You repeatedly call this a lack of adult company, but the problem you describe is not leaving the company of adults, but one of changing from socializing with non-parents to socializing with other parents. As a SAHM after the first year or so your free time is mostly during the workday, while non-SAHMs mostly have time to socialize after the work day ends (which for parents corresponds to mealtime and bedtime). To put it another way, motherhood comes with all the social detriments of a long-distance move. (But people still move all the time.)

Having experienced a modern society where SAHMs are normal, the first year of the first child is all about baby all the time, but the moms still socialize: they have support groups with other moms of their age group, call friends, use social media, and get a lot of emotional, logistical support, and time off via their parents and parents-in-law. Then once the kid socializes well with other kids they start meeting other moms almost daily, chatting while the kids play. The conversation is mostly centered on parenting, but that's mostly because, as you note, intellectuals aren't having kids.

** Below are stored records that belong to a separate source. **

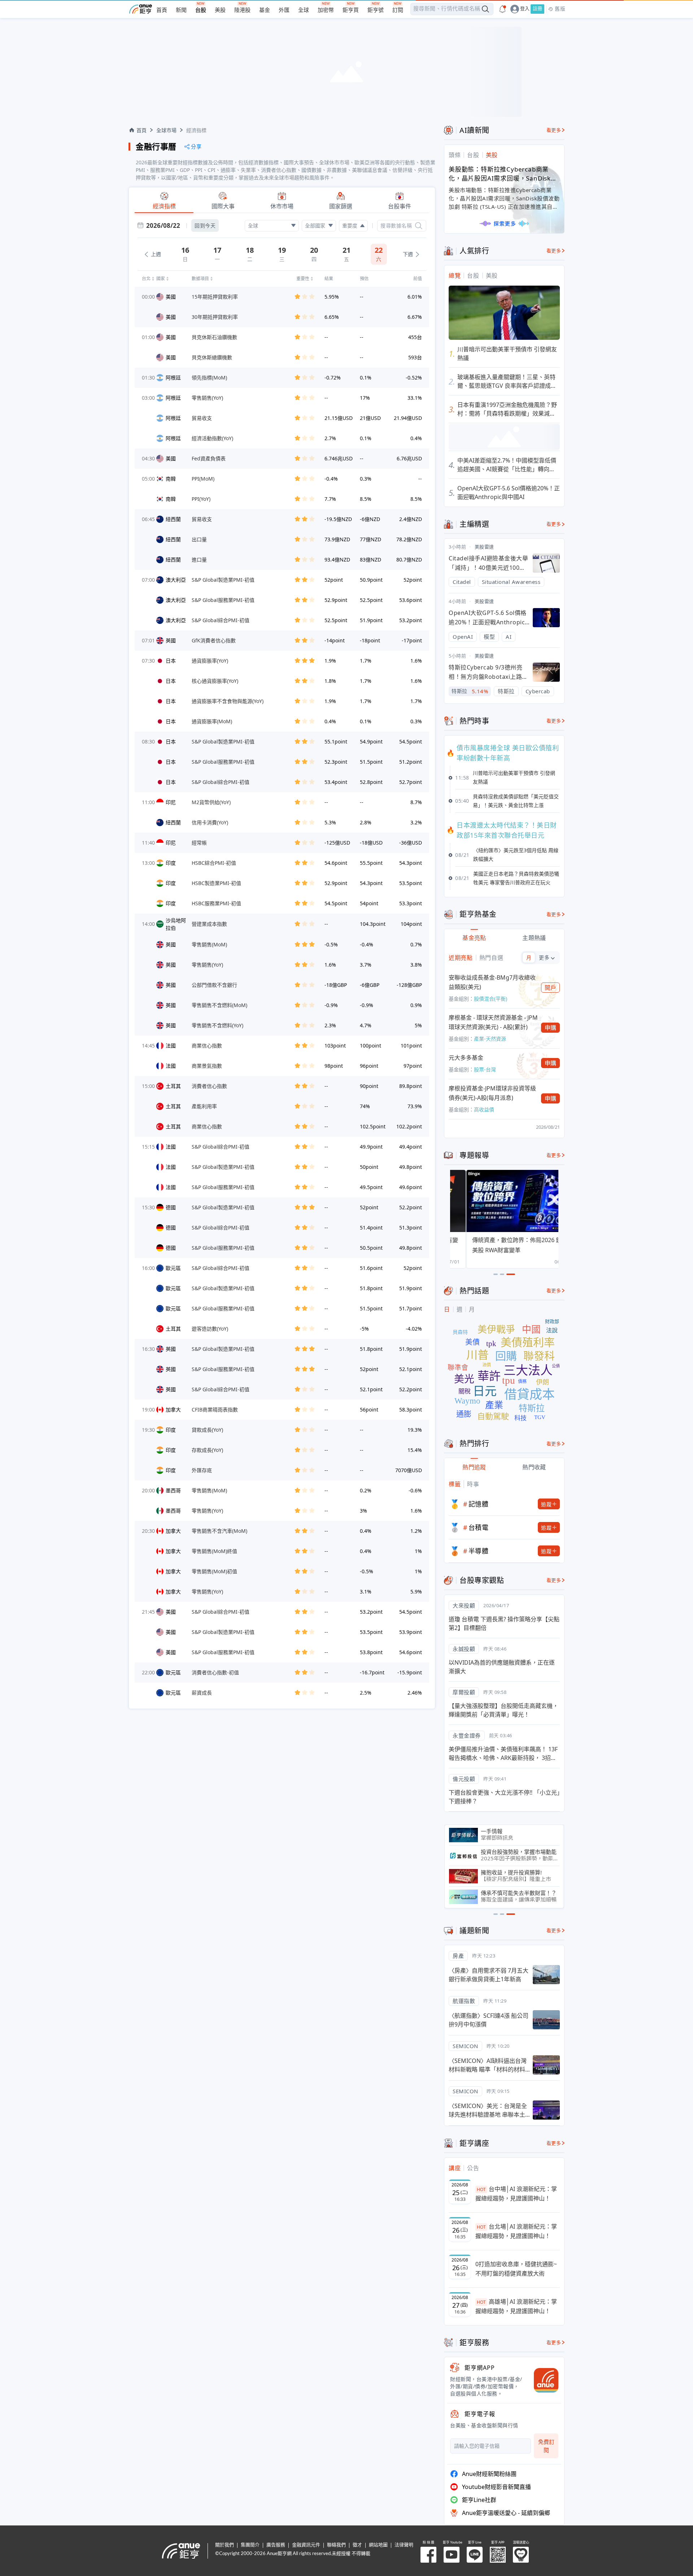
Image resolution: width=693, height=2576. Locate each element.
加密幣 (326, 10)
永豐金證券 (467, 1735)
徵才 (357, 2545)
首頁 (161, 10)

As soon as the kids go to school (or usually preschool) then these SAHMs either gradually start working part-time or spend large portions of their days with their friends. I used to work in cafes a lot. There were many groups of SAHMs who would come into the cafe after lunch and spend roughly 1 PM to 5 PM hanging out. Book clubs, sports clubs, investment clubs. Of course, this society is almost invisible to non-SAHMs, because non-SAHMs are confined to the workplace during the day in places far away from where people live and where toddlers are raised. To the extent that non-mothers are ignorant of how much adult interaction SAHMs can get, I guess one might steelman your precise wording, but the true core of the issue here is that it's a change in social groups, not completely isolating. Unless you are in the top 5% of IQ, in which case you probably moved away from your parents and none of your friends who share your interests have had kids yet. Which I guess describes the average person in the Bay Area rational community as well as the average Mottizen.